▶ _RECORDED INFORMATION_

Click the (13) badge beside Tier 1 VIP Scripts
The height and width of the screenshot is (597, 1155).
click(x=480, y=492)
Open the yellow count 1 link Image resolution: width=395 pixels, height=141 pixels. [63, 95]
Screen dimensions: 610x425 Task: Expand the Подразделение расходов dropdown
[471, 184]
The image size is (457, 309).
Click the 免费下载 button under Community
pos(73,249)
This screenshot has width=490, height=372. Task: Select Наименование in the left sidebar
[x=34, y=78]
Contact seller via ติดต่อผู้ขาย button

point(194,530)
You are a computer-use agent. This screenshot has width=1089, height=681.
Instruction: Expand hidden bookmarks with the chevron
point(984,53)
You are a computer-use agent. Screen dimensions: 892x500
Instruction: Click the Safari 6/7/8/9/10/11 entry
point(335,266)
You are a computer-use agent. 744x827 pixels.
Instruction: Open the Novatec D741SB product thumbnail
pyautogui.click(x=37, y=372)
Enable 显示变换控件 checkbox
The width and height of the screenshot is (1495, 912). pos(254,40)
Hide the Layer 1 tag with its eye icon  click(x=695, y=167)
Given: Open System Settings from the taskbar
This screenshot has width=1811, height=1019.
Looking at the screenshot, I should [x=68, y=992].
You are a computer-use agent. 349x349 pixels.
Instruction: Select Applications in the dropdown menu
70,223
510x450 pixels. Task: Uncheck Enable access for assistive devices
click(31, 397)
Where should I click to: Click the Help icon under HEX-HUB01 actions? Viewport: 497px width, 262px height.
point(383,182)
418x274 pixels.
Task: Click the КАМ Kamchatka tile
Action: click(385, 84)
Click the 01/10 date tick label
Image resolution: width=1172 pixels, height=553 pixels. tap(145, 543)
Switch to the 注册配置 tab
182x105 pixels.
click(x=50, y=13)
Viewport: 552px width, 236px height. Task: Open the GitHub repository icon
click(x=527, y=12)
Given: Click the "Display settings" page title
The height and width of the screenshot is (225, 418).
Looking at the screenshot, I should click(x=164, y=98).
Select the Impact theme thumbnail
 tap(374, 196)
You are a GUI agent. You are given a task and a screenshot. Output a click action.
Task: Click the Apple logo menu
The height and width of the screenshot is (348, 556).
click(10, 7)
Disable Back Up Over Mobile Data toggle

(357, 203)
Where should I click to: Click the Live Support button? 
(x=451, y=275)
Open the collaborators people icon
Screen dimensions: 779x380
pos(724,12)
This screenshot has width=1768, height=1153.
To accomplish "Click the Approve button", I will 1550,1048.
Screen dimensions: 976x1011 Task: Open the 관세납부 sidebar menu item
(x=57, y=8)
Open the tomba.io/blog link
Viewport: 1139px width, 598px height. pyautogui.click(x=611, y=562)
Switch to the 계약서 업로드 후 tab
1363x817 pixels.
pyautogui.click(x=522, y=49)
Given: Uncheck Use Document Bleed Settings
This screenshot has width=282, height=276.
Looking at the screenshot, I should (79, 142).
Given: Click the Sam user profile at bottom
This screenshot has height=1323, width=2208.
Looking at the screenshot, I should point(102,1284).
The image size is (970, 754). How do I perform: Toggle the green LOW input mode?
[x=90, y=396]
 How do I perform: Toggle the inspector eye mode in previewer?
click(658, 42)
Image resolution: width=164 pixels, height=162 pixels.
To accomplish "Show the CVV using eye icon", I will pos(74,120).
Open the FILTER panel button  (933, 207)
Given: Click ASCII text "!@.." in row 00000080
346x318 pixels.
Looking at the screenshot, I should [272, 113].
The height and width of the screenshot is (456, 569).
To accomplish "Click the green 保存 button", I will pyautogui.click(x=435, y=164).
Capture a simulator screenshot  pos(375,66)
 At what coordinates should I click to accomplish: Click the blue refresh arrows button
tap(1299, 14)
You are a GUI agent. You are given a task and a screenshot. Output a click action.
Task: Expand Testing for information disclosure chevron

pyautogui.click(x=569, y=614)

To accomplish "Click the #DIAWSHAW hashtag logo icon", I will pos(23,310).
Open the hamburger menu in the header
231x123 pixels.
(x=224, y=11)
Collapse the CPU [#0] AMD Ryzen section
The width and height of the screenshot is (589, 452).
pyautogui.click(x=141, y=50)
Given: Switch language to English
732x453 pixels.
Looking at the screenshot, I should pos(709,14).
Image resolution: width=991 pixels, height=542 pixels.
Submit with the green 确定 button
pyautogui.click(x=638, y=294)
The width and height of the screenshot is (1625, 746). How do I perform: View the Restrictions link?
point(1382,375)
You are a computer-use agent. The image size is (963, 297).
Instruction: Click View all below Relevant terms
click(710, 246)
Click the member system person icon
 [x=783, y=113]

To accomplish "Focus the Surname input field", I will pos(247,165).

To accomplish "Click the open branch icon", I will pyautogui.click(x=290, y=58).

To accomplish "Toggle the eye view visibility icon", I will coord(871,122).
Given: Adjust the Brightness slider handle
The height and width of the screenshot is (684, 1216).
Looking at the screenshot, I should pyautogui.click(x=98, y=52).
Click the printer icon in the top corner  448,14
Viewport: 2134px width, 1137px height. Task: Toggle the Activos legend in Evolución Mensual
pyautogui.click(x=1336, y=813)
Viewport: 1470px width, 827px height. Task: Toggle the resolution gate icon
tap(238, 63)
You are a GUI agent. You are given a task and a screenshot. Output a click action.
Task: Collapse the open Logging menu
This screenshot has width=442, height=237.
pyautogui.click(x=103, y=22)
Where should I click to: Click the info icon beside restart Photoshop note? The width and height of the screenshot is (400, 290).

▶ _WHAT YOU ARE ASKED TO DO_
Starting at the beginning of the records and ending at the line containing "click(x=527, y=12)", express these lines as a numbered list with the blank lines left out.

▶ _TASK OUTPUT_
1. Click the (13) badge beside Tier 1 VIP Scripts
2. The height and width of the screenshot is (597, 1155).
3. click(x=480, y=492)
4. Open the yellow count 1 link Image resolution: width=395 pixels, height=141 pixels. [63, 95]
5. Screen dimensions: 610x425 Task: Expand the Подразделение расходов dropdown
6. [471, 184]
7. The image size is (457, 309).
8. Click the 免费下载 button under Community
9. pos(73,249)
10. This screenshot has width=490, height=372. Task: Select Наименование in the left sidebar
11. [x=34, y=78]
12. Contact seller via ติดต่อผู้ขาย button
13. point(194,530)
14. You are a computer-use agent. This screenshot has width=1089, height=681.
15. Instruction: Expand hidden bookmarks with the chevron
16. point(984,53)
17. You are a computer-use agent. Screen dimensions: 892x500
18. Instruction: Click the Safari 6/7/8/9/10/11 entry
19. point(335,266)
20. You are a computer-use agent. 744x827 pixels.
21. Instruction: Open the Novatec D741SB product thumbnail
22. pyautogui.click(x=37, y=372)
23. Enable 显示变换控件 checkbox
24. The width and height of the screenshot is (1495, 912). pos(254,40)
25. Hide the Layer 1 tag with its eye icon  click(x=695, y=167)
26. Given: Open System Settings from the taskbar
27. This screenshot has width=1811, height=1019.
28. Looking at the screenshot, I should [x=68, y=992].
29. You are a computer-use agent. 349x349 pixels.
30. Instruction: Select Applications in the dropdown menu
31. 70,223
32. 510x450 pixels. Task: Uncheck Enable access for assistive devices
33. click(31, 397)
34. Where should I click to: Click the Help icon under HEX-HUB01 actions? Viewport: 497px width, 262px height.
35. point(383,182)
36. 418x274 pixels.
37. Task: Click the КАМ Kamchatka tile
38. Action: click(385, 84)
39. Click the 01/10 date tick label
40. Image resolution: width=1172 pixels, height=553 pixels. tap(145, 543)
41. Switch to the 注册配置 tab
42. 182x105 pixels.
43. click(x=50, y=13)
44. Viewport: 552px width, 236px height. Task: Open the GitHub repository icon
45. click(x=527, y=12)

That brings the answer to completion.